__WHAT TO WORK ON__
Write out only the lines from the line that holds "You are a computer-use" to the end of the listing below, inclusive, with the pictures omitted.
═══ DATA SECTION
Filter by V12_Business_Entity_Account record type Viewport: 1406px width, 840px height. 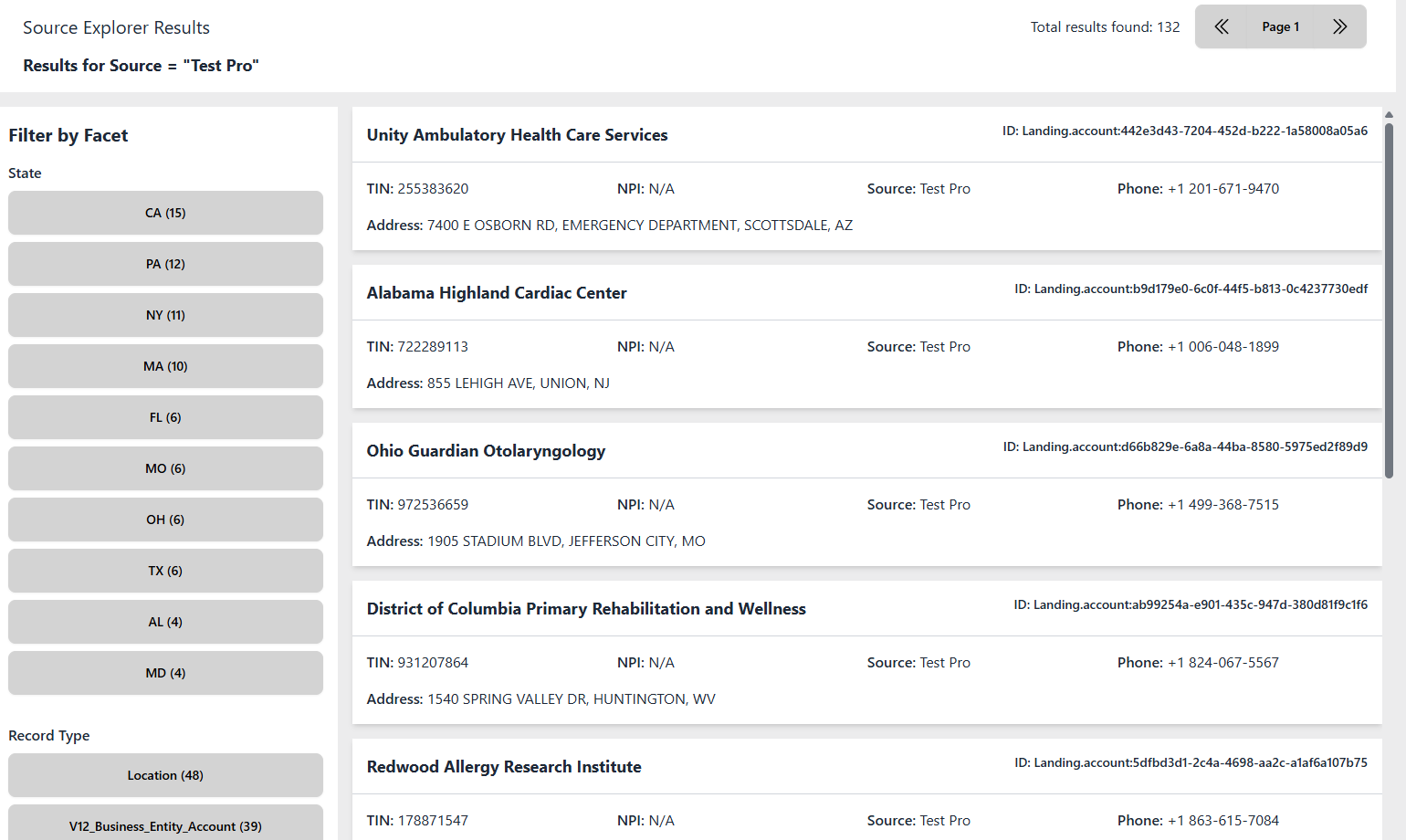pyautogui.click(x=165, y=825)
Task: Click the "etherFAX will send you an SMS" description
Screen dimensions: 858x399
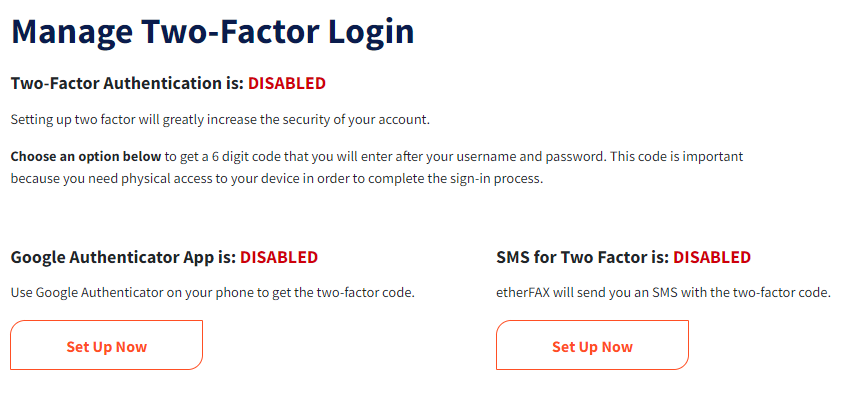Action: point(663,293)
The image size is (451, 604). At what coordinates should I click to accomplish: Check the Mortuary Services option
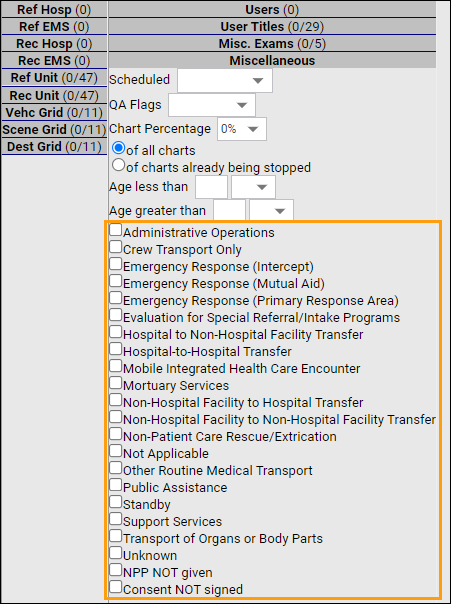(x=116, y=383)
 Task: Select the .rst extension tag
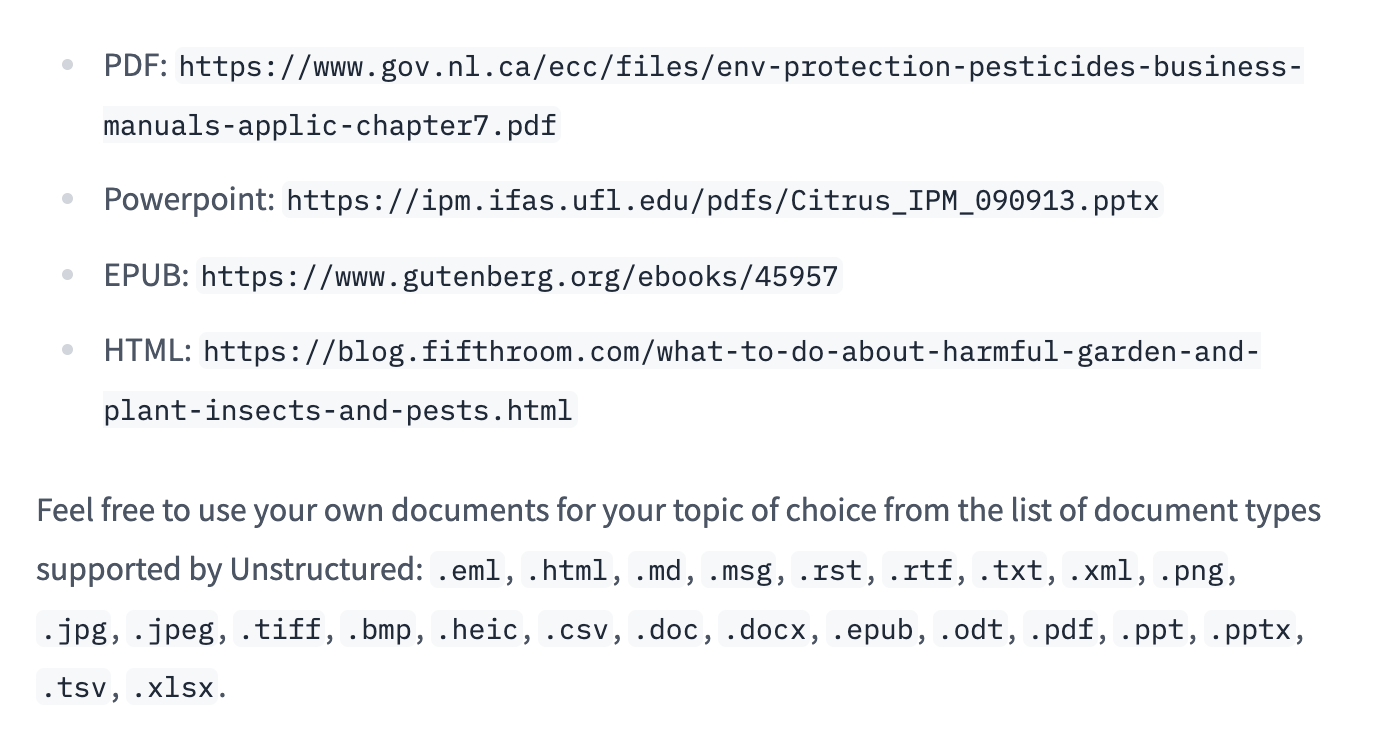(829, 571)
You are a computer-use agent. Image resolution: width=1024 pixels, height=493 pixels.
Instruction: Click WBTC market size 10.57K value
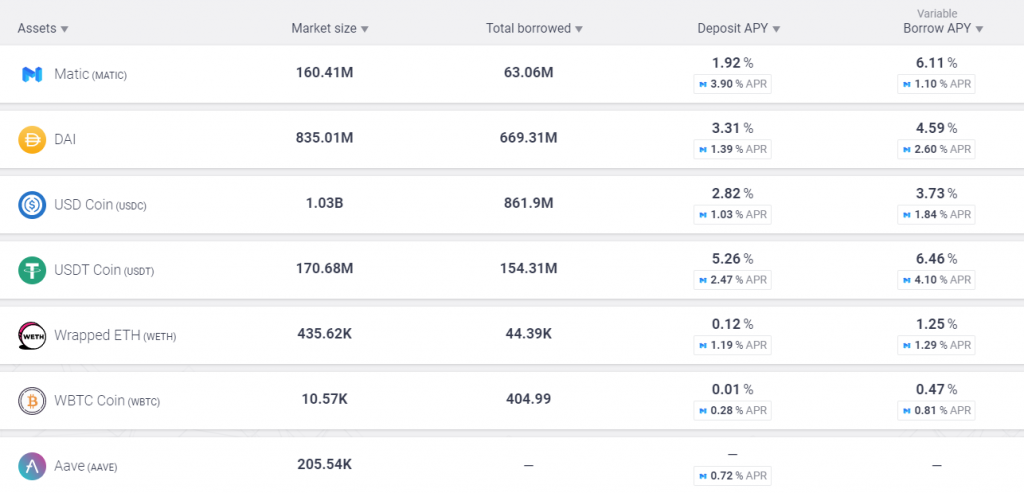tap(324, 399)
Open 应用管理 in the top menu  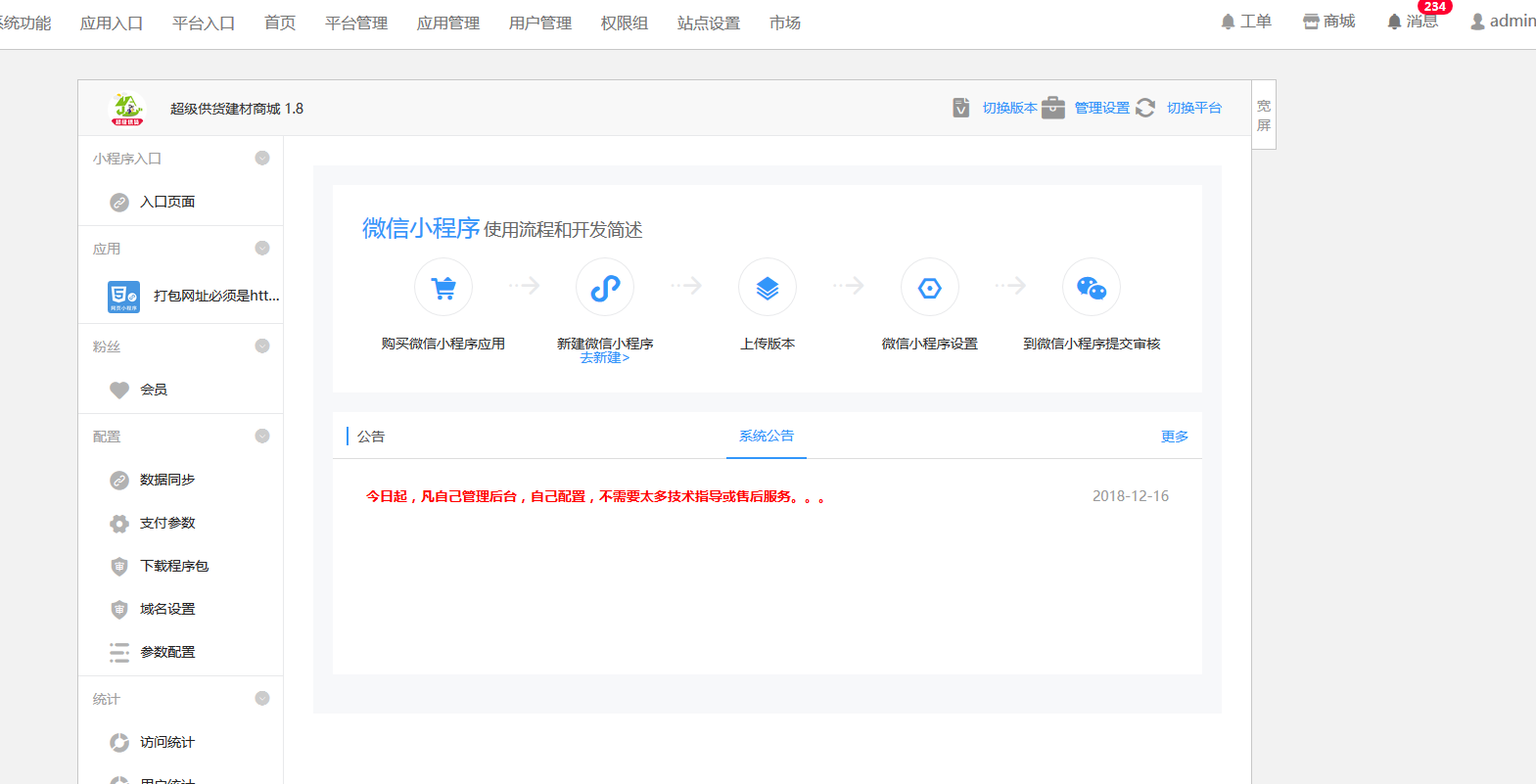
══════
__WRITTEN RESPONSE__
You are a computer-use agent. Image resolution: width=1024 pixels, height=493 pixels.
Instruction: Click WBTC market size 10.57K value
tap(324, 399)
Open 应用管理 in the top menu  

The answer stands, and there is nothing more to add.